WASHINGTON (Reuters) – The U.S. Senate will begin voting on Tuesday on a resolution criticizing the Trump administration’s decision to ease sanctions on companies linked to Russian oligarch Oleg Deripaska, a measure that is unlikely to pass given the Republican majority in the chamber.

Senate Democratic Leader Chuck Schumer sent a letter to Senate Republicans and Democrats on Monday urging them to support the resolution of disapproval.

The U.S. Treasury announced on Dec. 20 that it would lift sanctions imposed in April on the core businesses of Deripaska, including aluminium giant Rusal, its parent En+ and power firm EuroSibEnergo, watering down the toughest penalties imposed on Russian entities since Moscow’s 2014 annexation of Crimea.

“This is not the moment to give up a source of leverage over the Russian government,” Schumer said in a speech on Monday. Deripaska has close ties to the Kremlin.

Deripaska has agreed to pare back his controlling stakes in the companies but Schumer said he still retains too much influence on them and also argued that easing the sanctions would boost Russia’s economy.

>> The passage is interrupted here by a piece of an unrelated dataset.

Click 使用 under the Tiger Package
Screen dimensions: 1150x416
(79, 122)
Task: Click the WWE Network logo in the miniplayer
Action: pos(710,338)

Schumer added that the timing of the decision was inappropriate in light of the investigation into possible ties between President Donald Trump’s 2016 presidential campaign and the Russian government. Deripaska had ties with Paul Manafort, Trump’s former campaign manager, documents have shown.

“At the time when these things are coming forward, to undo the sanctions on Rusal? Very suspect, very suspect,” Schumer said.

The prospects that the measure will pass are slim. Passage would require the approval of both the Democratic-majority House and the Senate, led by Trump’s fellow Republicans, who are unlikely to break with his policy.

Trump said on Monday he never worked for Russia, his first direct denial after a report that the FBI investigated whether he acted against U.S. interests. Trump also disputed a report that he concealed details about his meetings with Russian President Vladimir Putin.

Treasury Secretary Steven Mnuchin last week assured House lawmakers that the Trump administration would keep control over the companies. House Democratic leaders had summoned Mnuchin to explain the sanctions decision in one of their first actions since taking control of the chamber on Jan 3.